**Work task**
Retype, exactly and with both ends included, the lines below from the one containing "Click the document icon beside TODO APP" through the end; omit the pictures.

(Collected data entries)
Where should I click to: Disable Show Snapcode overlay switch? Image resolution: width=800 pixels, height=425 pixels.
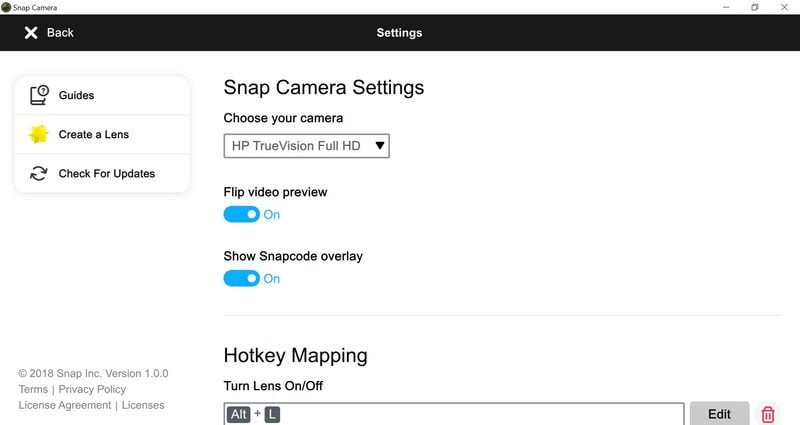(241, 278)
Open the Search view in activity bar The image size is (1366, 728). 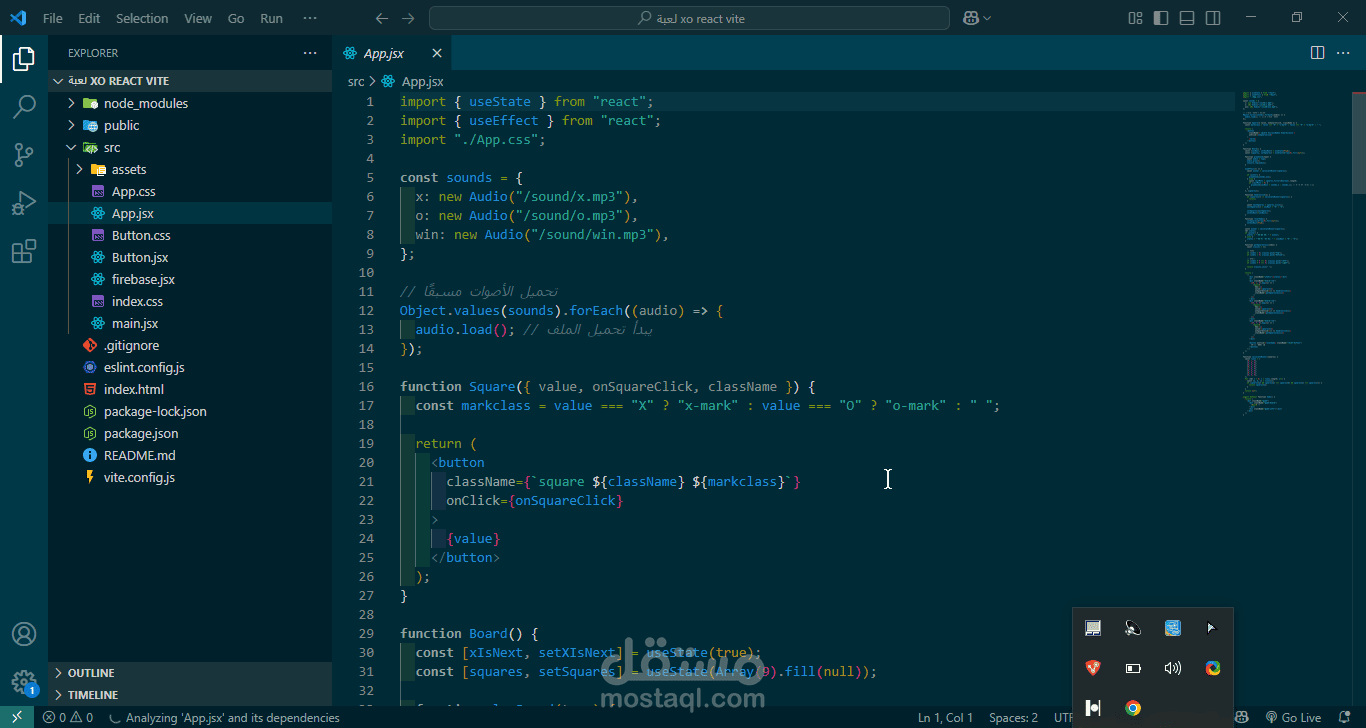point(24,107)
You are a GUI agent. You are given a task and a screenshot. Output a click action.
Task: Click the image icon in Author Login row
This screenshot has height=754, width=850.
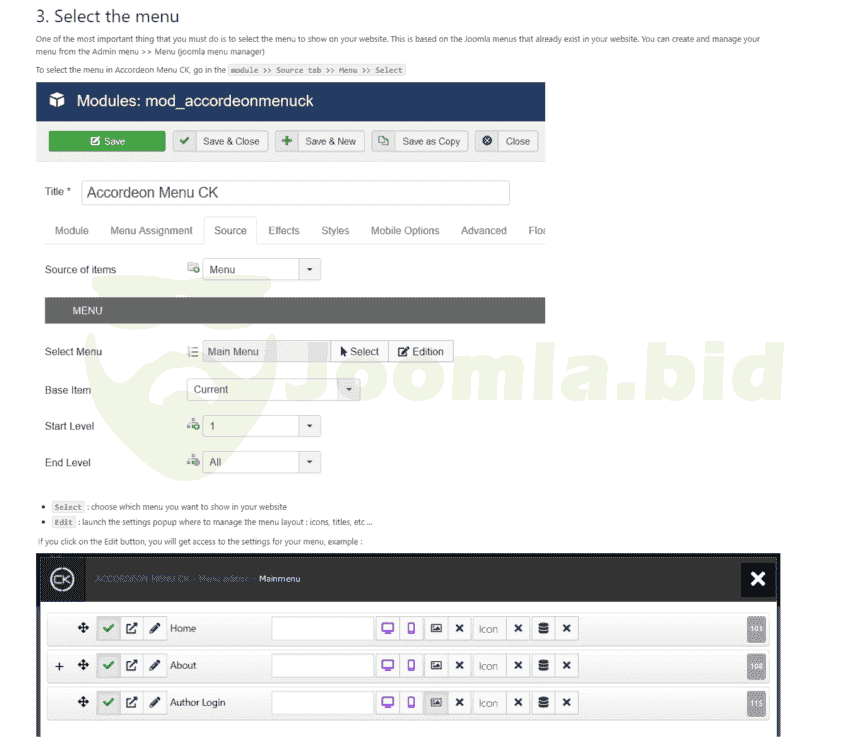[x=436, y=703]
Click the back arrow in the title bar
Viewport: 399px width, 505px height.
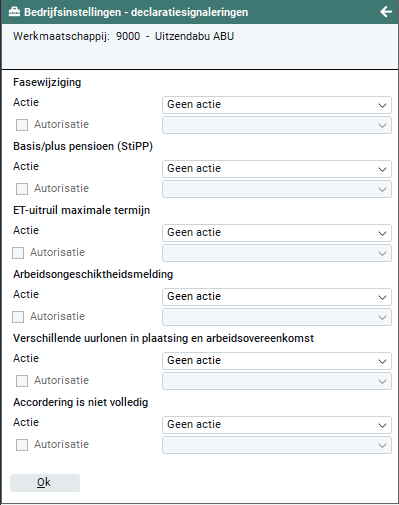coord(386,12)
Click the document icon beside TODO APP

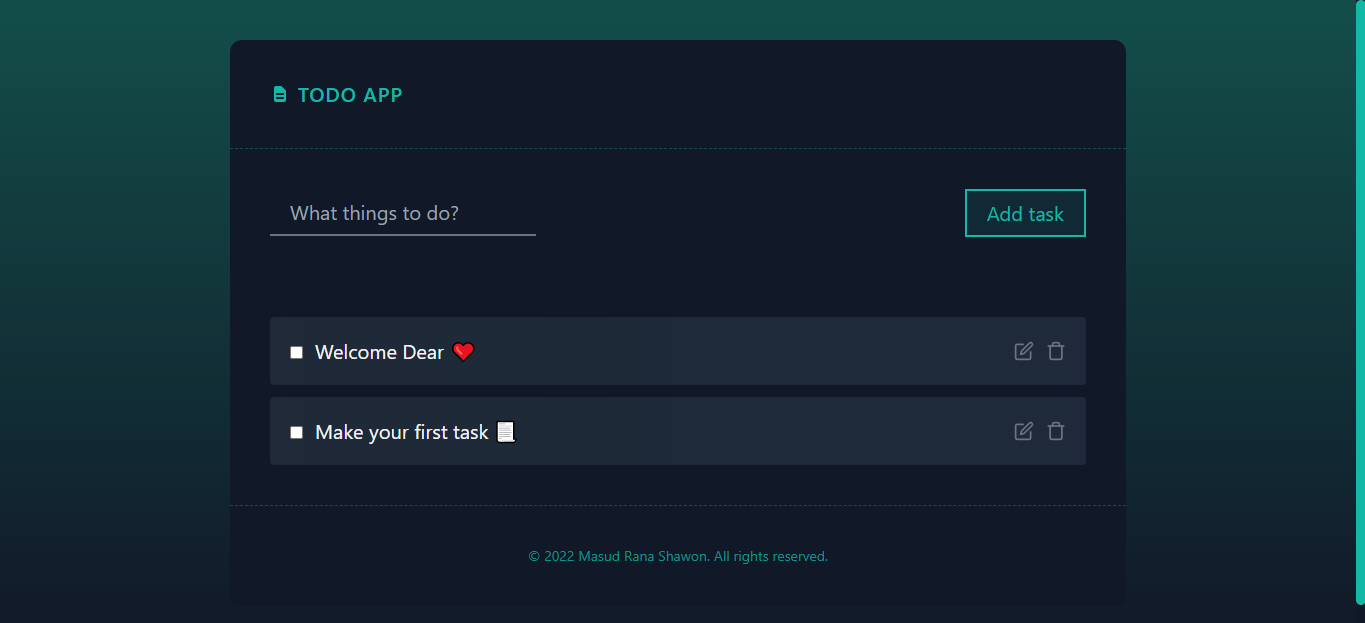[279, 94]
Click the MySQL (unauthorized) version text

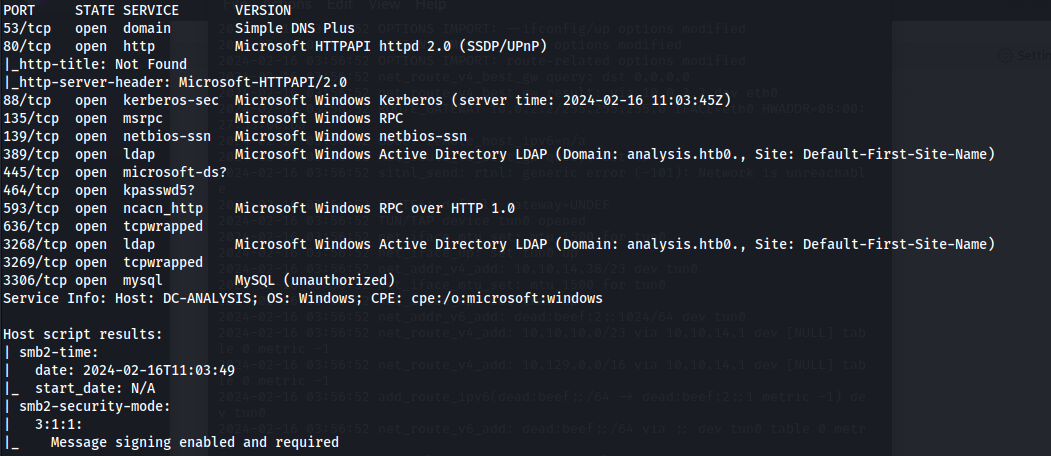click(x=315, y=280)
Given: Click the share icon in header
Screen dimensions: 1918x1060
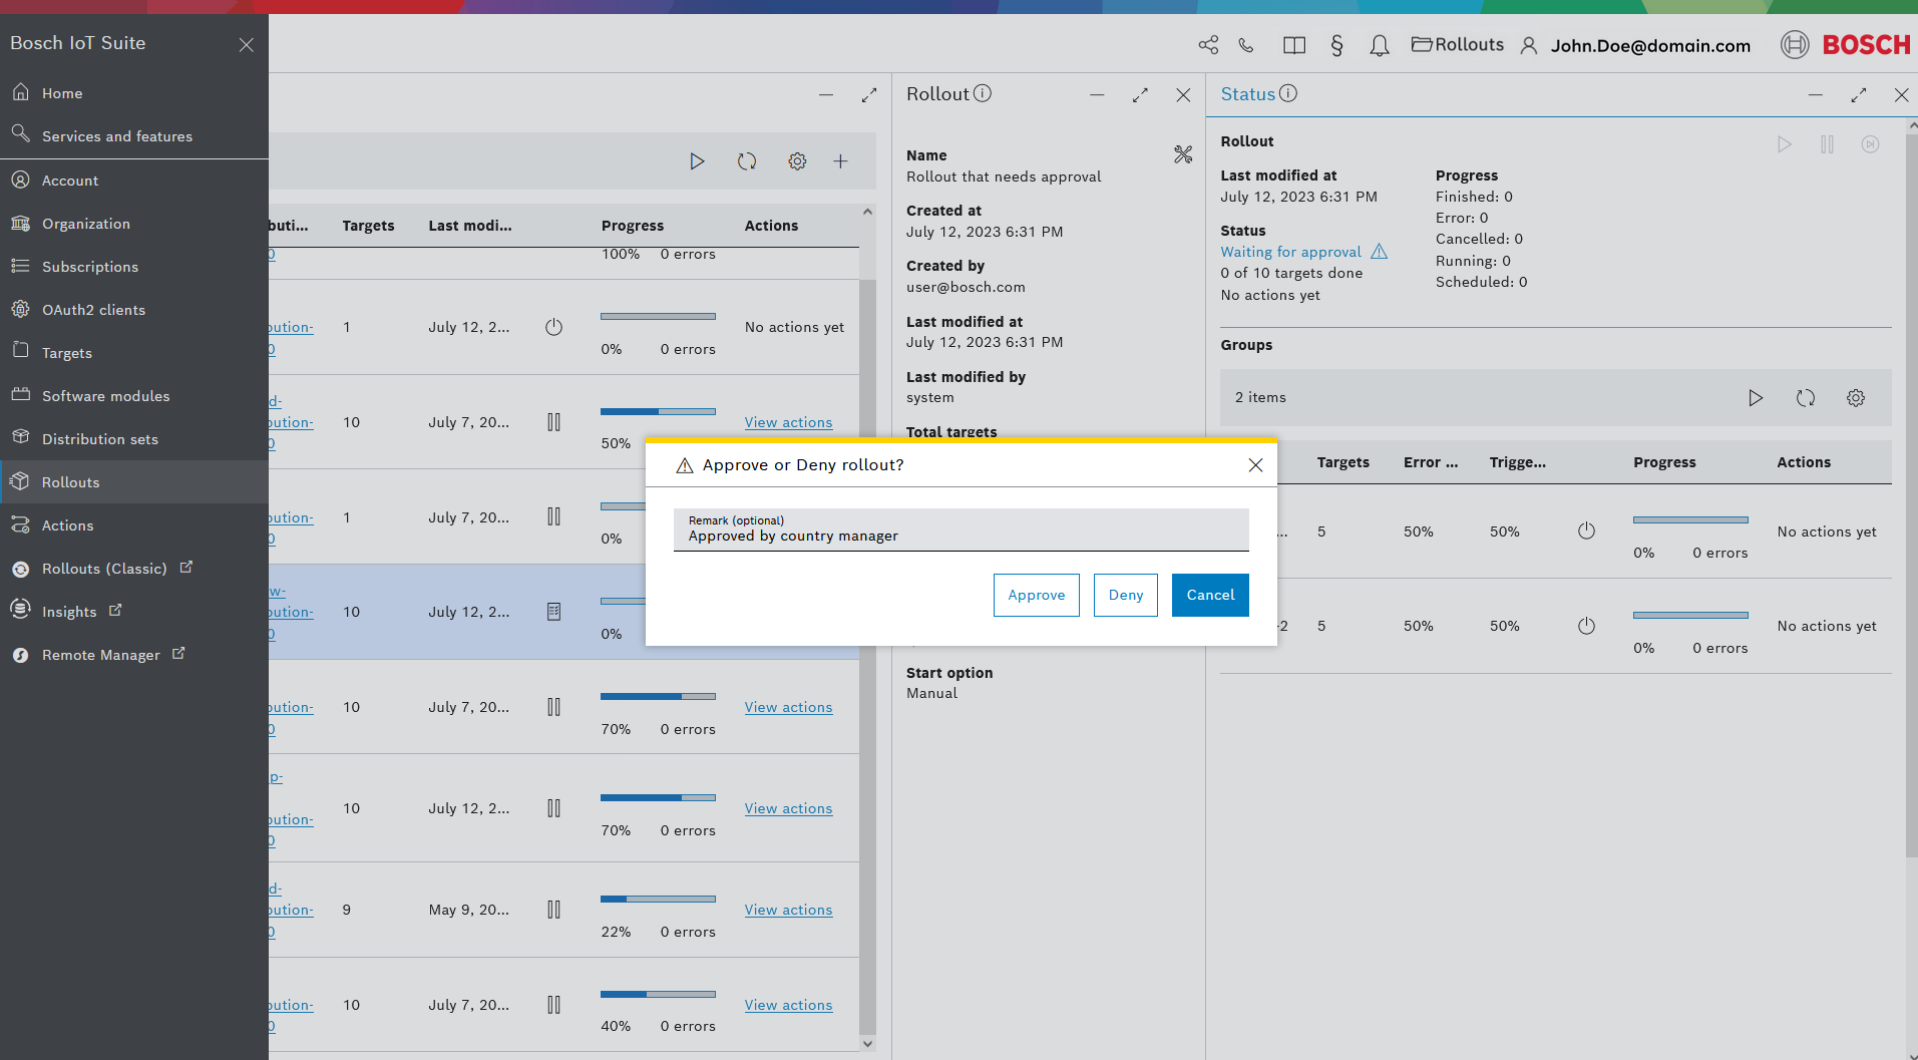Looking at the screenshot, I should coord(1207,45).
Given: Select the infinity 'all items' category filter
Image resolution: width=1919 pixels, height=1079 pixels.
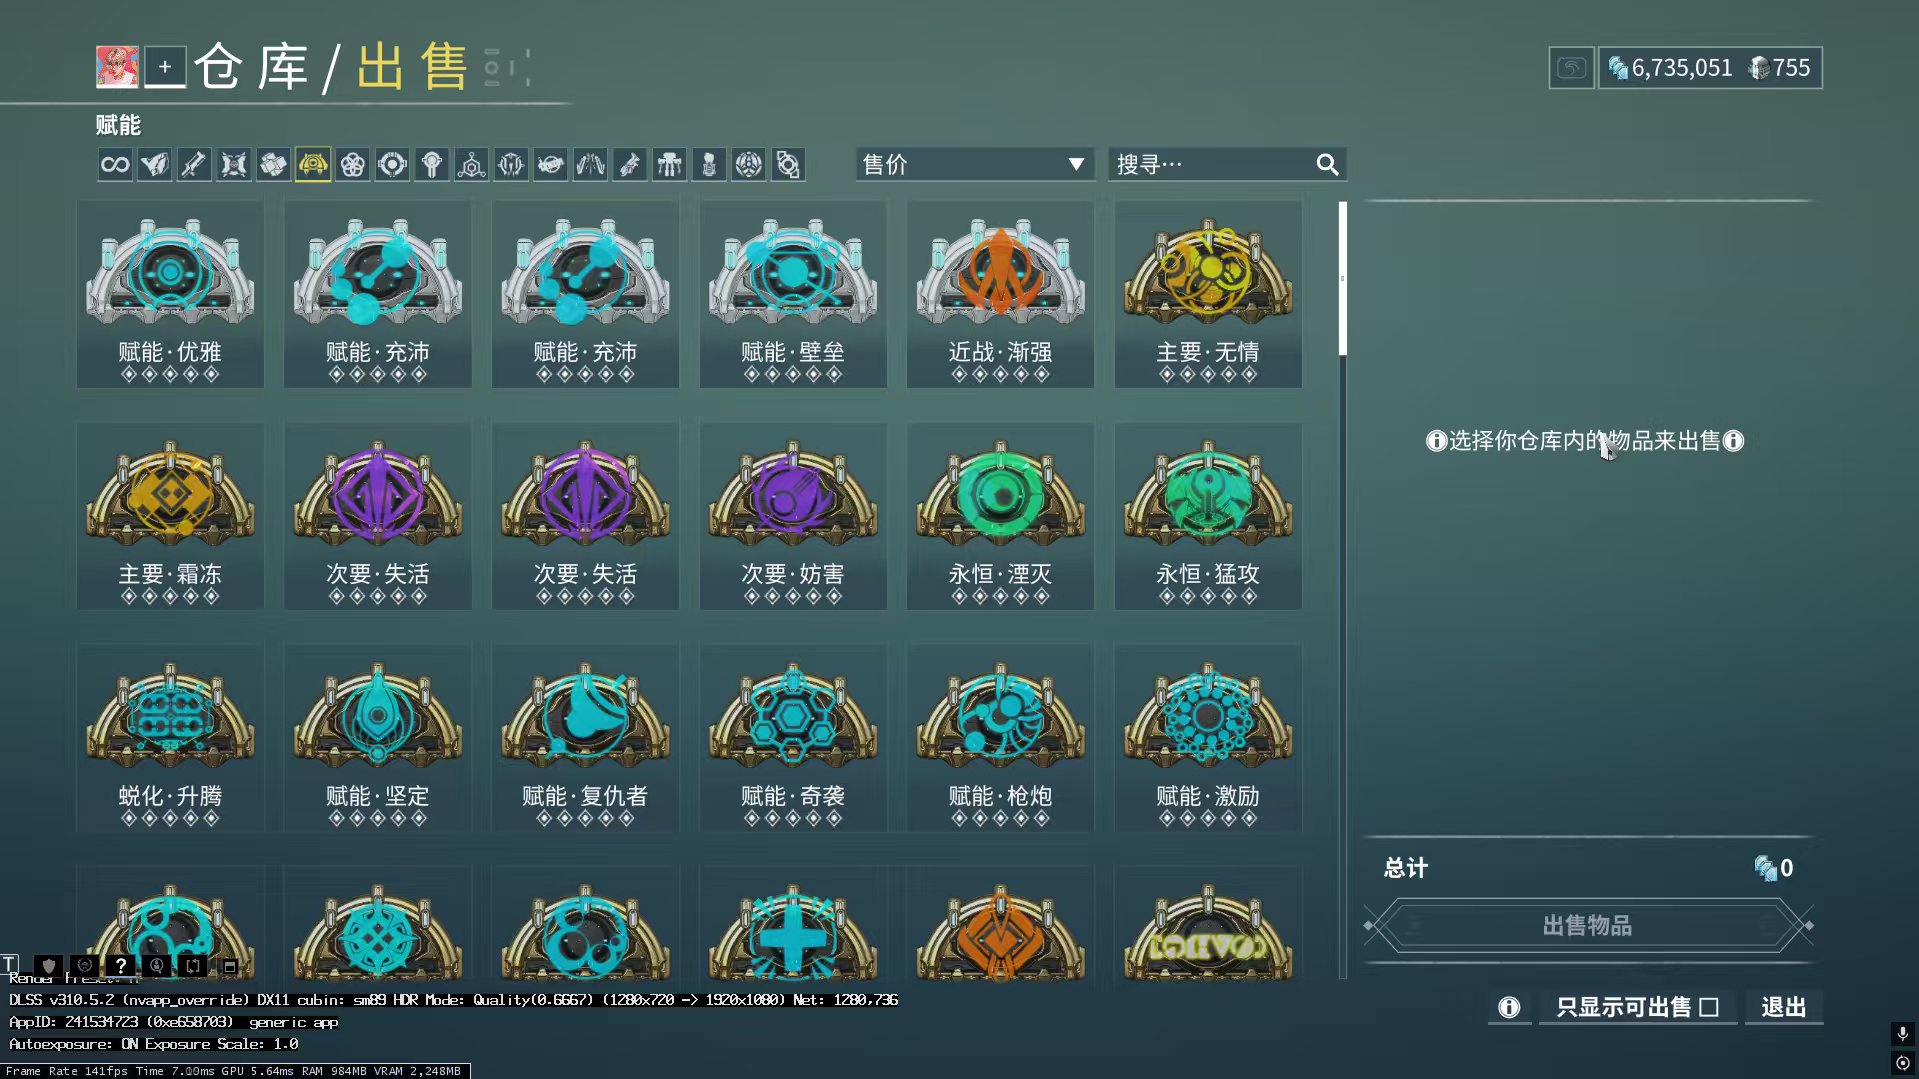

**Output**
Click the document icon beside TODO APP

[279, 94]
Click the MySQL (unauthorized) version text

click(x=315, y=280)
Given: Click the share icon in header
Screen dimensions: 1918x1060
Looking at the screenshot, I should coord(1207,45).
Given: Select the infinity 'all items' category filter
Image resolution: width=1919 pixels, height=1079 pixels.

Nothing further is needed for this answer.